Aldo Dazzi nasce a Codena, frazione di Carrara, il 1 gennaio 1920.Qualche mese dopo il padre abbandona il lavoro di scalpellino di cava e si trasferisce con la famiglia in Francia. Aldo cresce a Parigi negli ambienti popolari di Makaloff compie gli studi regolari e trova il primo impiego nello studio fotografico dello zio come ritoccatore. Attività che gli permette i primi approcci con l’immagine.NeI 1938 rientra in Italia e con il fratello Carlo, si stabilisce a Roma dove frequenta la Scuola d’arte e di disegno. Nel 1940 è chiamato alle armi. Fa la campagna di Grecia. Nel 1943 è tra gli sbandati a Roma, dove viene catturato dai tedeschi e deportato a Graz in Austria. Fugge per due volte dal campo di concentramento. Ripreso, dopo una terza avventurosa fuga dalle prigioni di stato entra nella clandestinità partigiana.A Roma nel 1948 comincia la sua lunga carriera artistica. Conosce Guttuso, Attardi, Di Vittorio, lavora come grafico di propaganda del PCI. I suoi quadri sono pregni di neorealismo.

Nella Capitale frequenta gli ambienti di Ferreri, Attardi, Apuleio, Mazzacurati, Scarpitta. Partecipa alle prime collettive.
Nel 1959, dopo essersi sposato quattro anni prima con Antonietta, si trasferisce a Milano dove collabora con Abe Stainer a “Rinascente”
Del 1962-63 sono gli ultimi lavori figurativi di pittura, che abbandona definitivamente nel 1965 per dedicarsi esclusivamente alla scultura.
Nel 1967 dirige a Roma la galleria Cadaim e sempre di quell’anno è la sua prima mostra individuale. Tre anni più tardi lavora a fianco dei pittori Carlo Fayer, Enrico Della Torre, Emiliano Bonfanti. La sua scultura ripudia il figurativo per proiettarsi in quel mondo astratto che gli è così congeniale (lo definiscono il Wildt dell’astrattismo). Le sue opere sono dapprima in legno, poi in acciaio e plexiglas, fino ad arrivare al marmo: il materiale che Dazzi ha amato di più, il suo grande compagno e amico della maturità artistica.
A Condino Aldo Dazzi arriva agli inizi degli anni settanta con la famiglia, e ben presto la quiete e l’ambiente sereno del paese diventano il rifugio dallo stress milanese. Qui durante la villeggiatura, trova la concentrazione e lo spunto per modellare numerose delle sue opere importanti e, quasi a sdebitarsi con la borgata, vuole a 
tutti i costi portare a Condino un po’ del suo mondo.

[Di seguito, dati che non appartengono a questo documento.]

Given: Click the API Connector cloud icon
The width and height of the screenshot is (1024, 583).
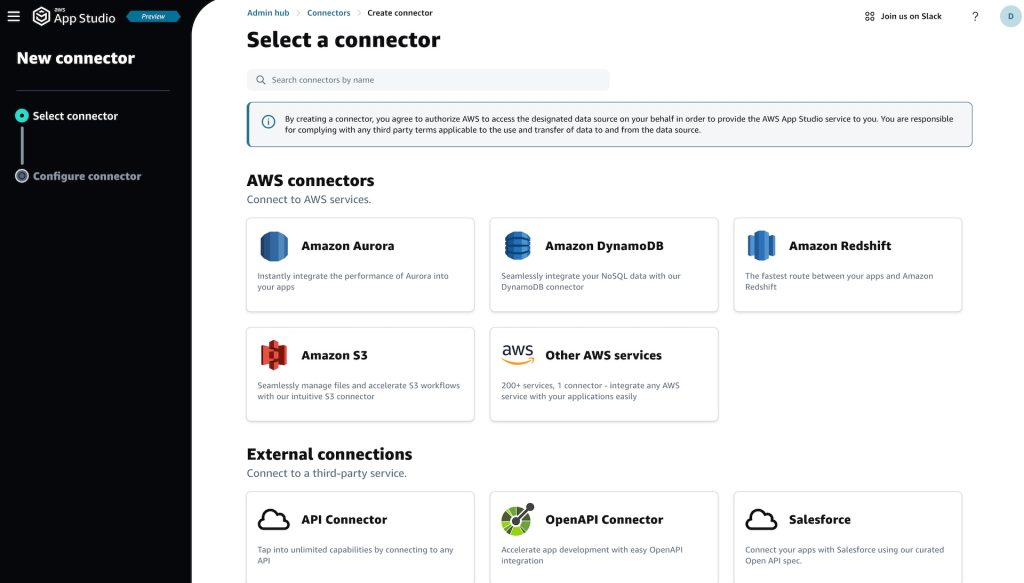Looking at the screenshot, I should pos(274,520).
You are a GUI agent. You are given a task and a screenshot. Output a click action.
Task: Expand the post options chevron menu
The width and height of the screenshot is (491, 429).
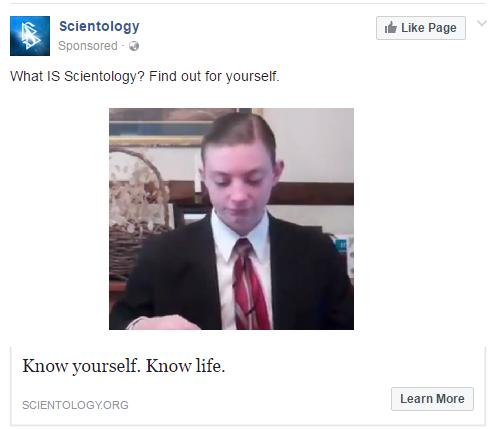pos(482,23)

E’ così che nel 1977, in collaborazione con la locale Pro Loco, organizza la “Prima rassegna internazionale d’arte grafica” con una selezione di tutti i maggiori artisti contemporanei.

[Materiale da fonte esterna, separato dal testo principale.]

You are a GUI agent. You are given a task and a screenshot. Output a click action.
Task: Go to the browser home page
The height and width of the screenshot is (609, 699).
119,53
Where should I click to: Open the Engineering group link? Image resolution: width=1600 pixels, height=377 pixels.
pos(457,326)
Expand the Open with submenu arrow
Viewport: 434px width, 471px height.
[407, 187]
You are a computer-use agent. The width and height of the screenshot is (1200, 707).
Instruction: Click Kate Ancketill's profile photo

Ne gli anni che seguono intensifica i rapporti con il paese e uno dei suoi desideri più vivi è di allestire a Condino una personale con quelle opere scultoree tanto ammirate dalla critica e dal pubblico di mezza Italia.
E’ un sogno che accarezza fino al 1988, fino a pochi mesi prima di cedere alla malattia che da più di un anno Io ha minato duramente.